Para Liliana, la forma en la que comenzaba el día afectaba el desarrollo del resto de la jornada. No era fatalista, pero suponía que en el mundo operaba una serie de conexiones sutiles que determinaban el orden de las cosas. Si alguna vez era interrogada por el fundamento de esta creencia, argumentaba con una combinación de karma y materialismo histórico. Esta convicción la llevó a pensar que el día de marzo que tenía por delante sería, sin llegar a la gravedad de los Idus de Julio César, posiblemente nefasto.
A pesar del pésimo humor que le provocaba haberse levantado media hora tarde, la ocurrencia de relacionar ese día particular con los Idus de marzo le provocó el gozo de imaginarse intelectualmente superior. Pensó entonces que no todo iba a ser malo, y mientras frotaba el cepillo untado en pasta para encías sensibles, repasó las distintas opciones de responsables del mal comienzo. Concluyó que la culpa era de Sibila. ¿Acaso no había sido ella, su propia hija, la que mediante manejos sutiles, la había convencido de comprar un teléfono de esos que la gente llamaba “inteligentes”?
Terminó de lavarse los dientes y buscó la base de maquillaje. Esa mañana la rosácea tenía muy mal aspecto así que tendría que esforzarse para estar presentable delante de los alumnos. Mientras extendía la crema por la cara seguía pensando en Sibila.
—Esta chica tiene la idea de que un aparato puede ser inteligente porque ella misma es intelectualmente roma, como su padre.
Con la base aplicada parecía una máscara. Faltaba todavía el rubor, la sombra, el delineador, el labial y el alargador de pestañas. Cuando iba trazando la línea superior del ojo derecho escuchó la alarma del teléfono. La sorpresa hizo que el trazo se deformara. Salió del baño para apagarla, pero tardó en encontrar el aparato.
—Definitivamente, Sibila y sus amigos adoran estas máquinas de mierda porque son una banda de imbéciles— pensó.
Una vez que lo encontró y apagó volvió al baño para terminar con la pintura. Por suerte el error no era demasiado notable. Con un poco de cuidado equilibró el grosor del contorno de los dos ojos. Se miró y se encontró parecida a Elizabeth Taylor. Pensó que no estaba mal. Después de todo, Liz había sido una fuera de serie, como ella.
Fue al dormitorio para buscar la falda negra que hacía juego con el blazer. Revisó los armarios y la cómoda sin encontrarla. Sintió la ira subiendo por la nuca y extendiéndose como un hormigueo por los brazos. Si no aparecía la mañana iba a ponerse muy difícil. La molestia en el cuello se convertiría en contractura y luego en migraña.
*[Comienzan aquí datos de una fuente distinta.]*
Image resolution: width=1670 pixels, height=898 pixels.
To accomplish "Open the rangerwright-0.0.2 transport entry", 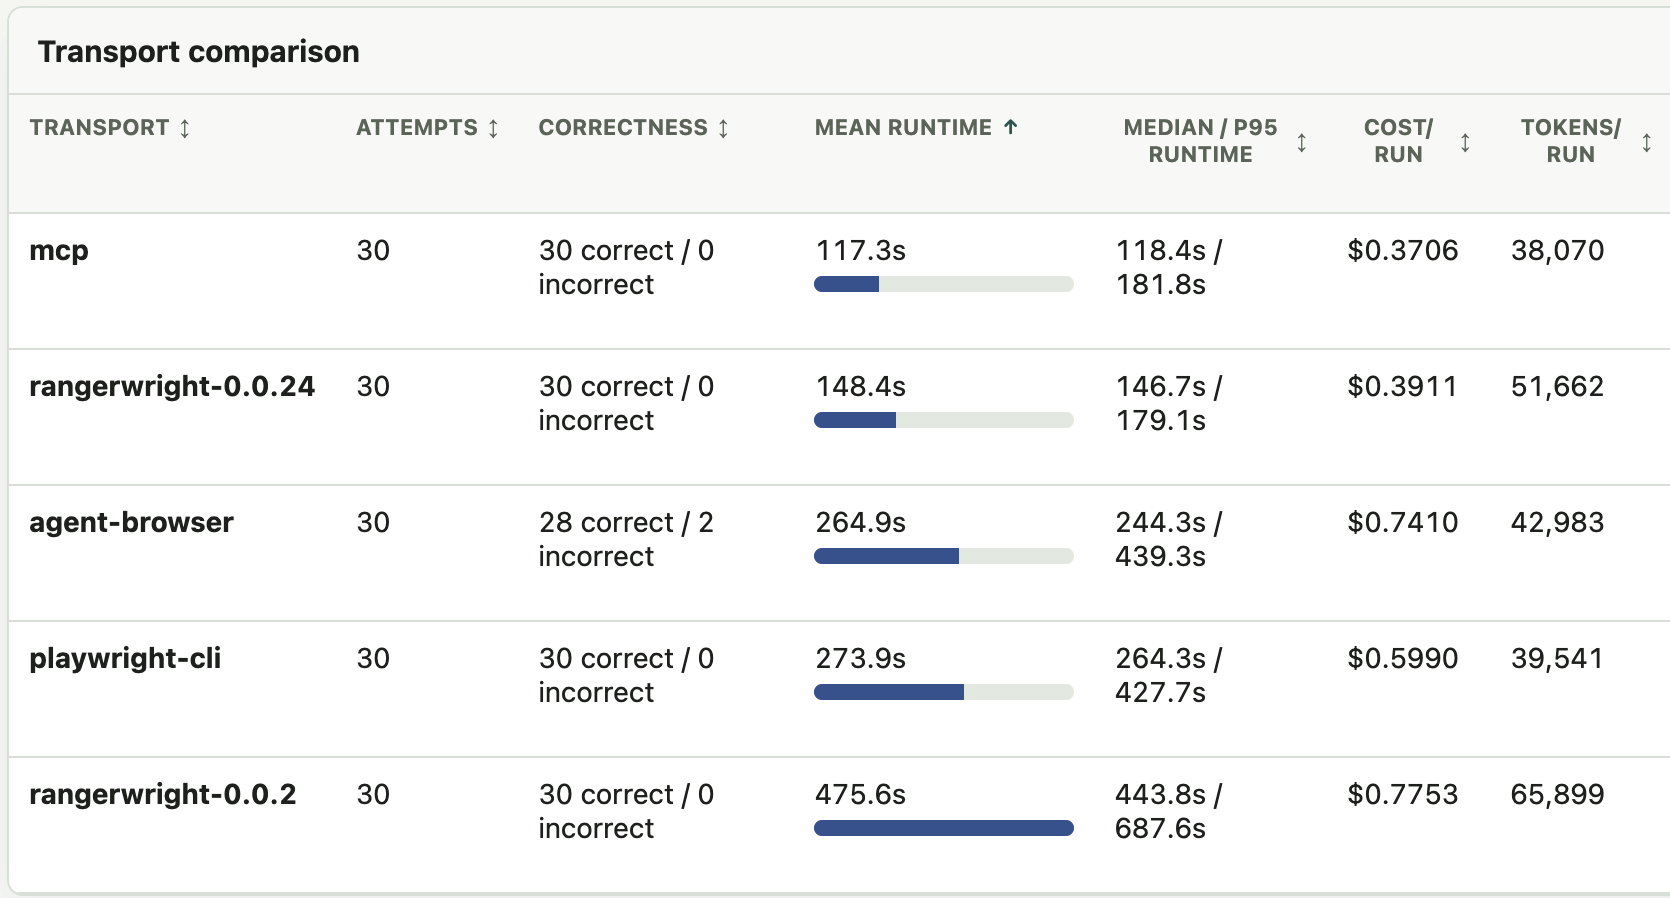I will point(163,794).
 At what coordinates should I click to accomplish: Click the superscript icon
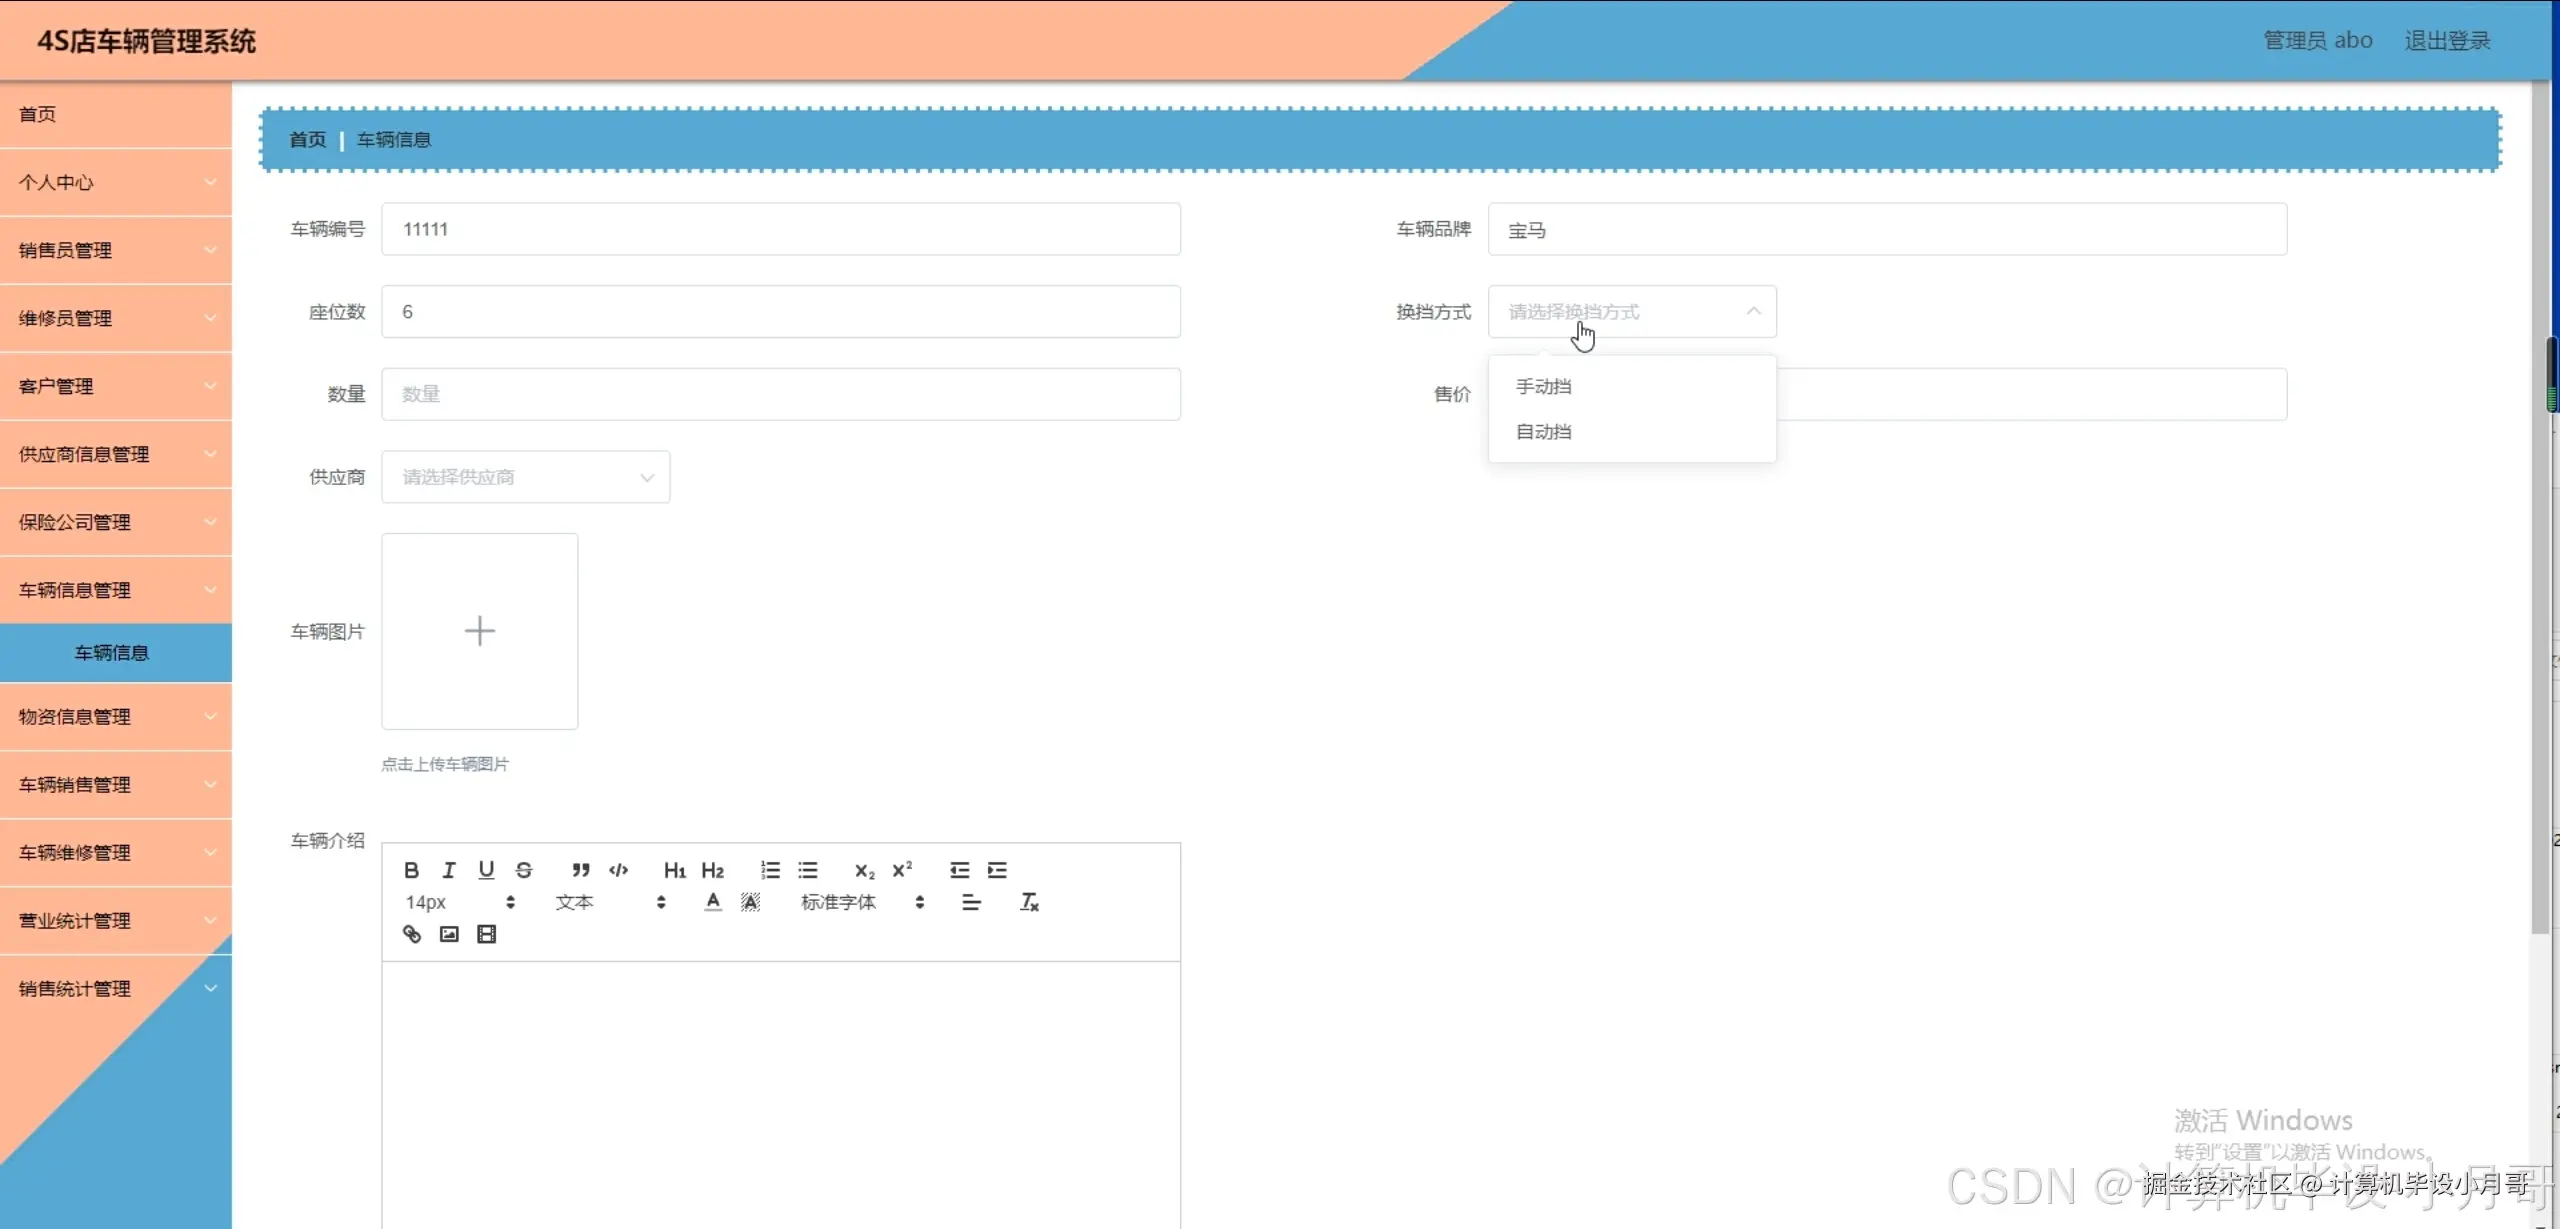pos(902,870)
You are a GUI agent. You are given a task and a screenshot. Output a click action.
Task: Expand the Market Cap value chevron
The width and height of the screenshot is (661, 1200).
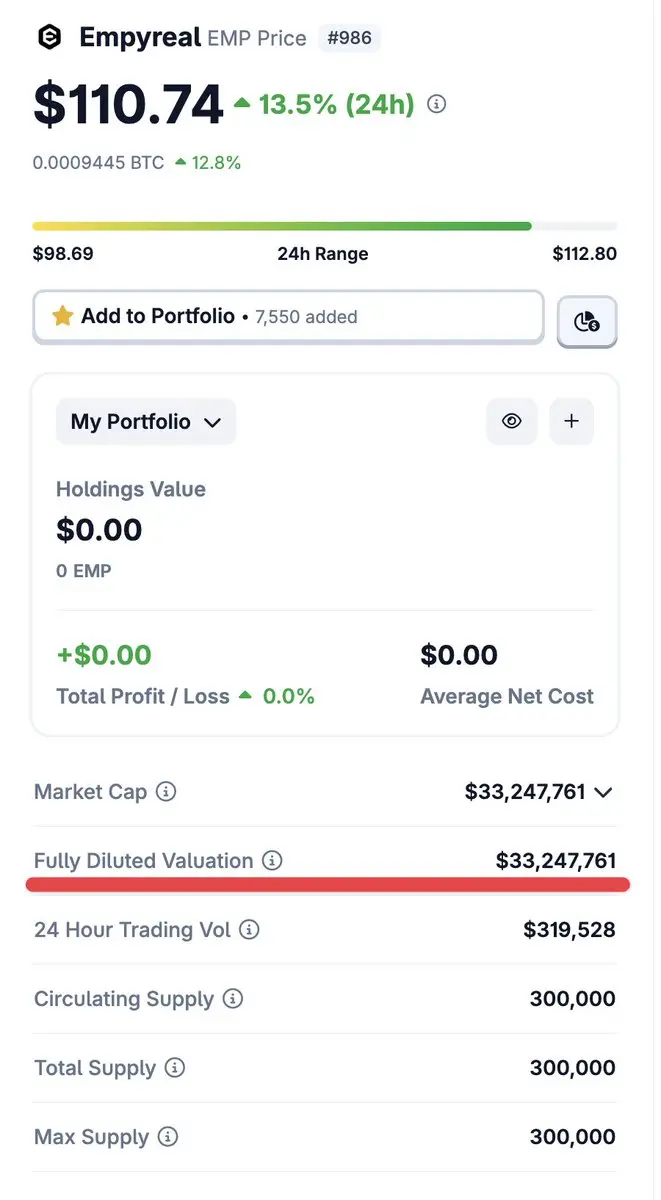pos(603,793)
Además, no estaba de humor para soportar los comentarios que los alumnos harían sobre el tamaño de sus caderas si iba de pantalones.
La falda apareció en el living, tirada entre la lámpara y el viejo combinado BGH. Cuando se agachó a levantarla, su cara quedó delante de las fotos enmarcadas que estaban sobre el aparato.Liliana se sentó en el piso para mirarlas. Hacía mucho tiempo que no prestaba atención a la foto de su cumpleaños de quince. Estaba toda la banda de amigos de la escuela: Raquel, la Susy, Tito, Cacho, Moncho y el Renguito
—Estaban hermosos —pensó.
Inmediatamente se corrigió: —Éramos hermosos.
Levantó la prenda del piso y se puso de pié. Revisó que no estuviera sucia o demasiado arrugada y se la puso. Volvió a mirar la foto y empezó a comparar con el aspecto actual de los retratados. Raquel seguía flaca pero se había arrugado mucho. La Susy estaba apenas amatronada, pero insistía en mantener el mismo corte de pelo de hace treinta y tantos años, lo que la hacía parecer una mujer mucho mayor. Tito no estaba ni mejor ni peor, después de todo, para las chicas nunca había tenido ningún atractivo. A Cacho lo había visto por última vez en el año 95, antes de que se fuera a casarse e instalarse en Londres. Moncho se había vuelto un pelado libidinoso. Y después estaba el Renguito.
Hermoso el Renguito
Miró otra vez. La raya del pelo perfecta, las patillas del largo preciso, y unas cejas que destacaban la mirada profunda. Todo lo que su generación consideraba bello y valioso se había condensado en el Renguito. Casi cuarenta años después, nada había menguado del atractivo que había hecho que Liliana asistiera feliz a la escuela. El tiempo no había corrompido al Renguito como a los demás. Quizás esa era la única ventaja de llevar tantos años muerto.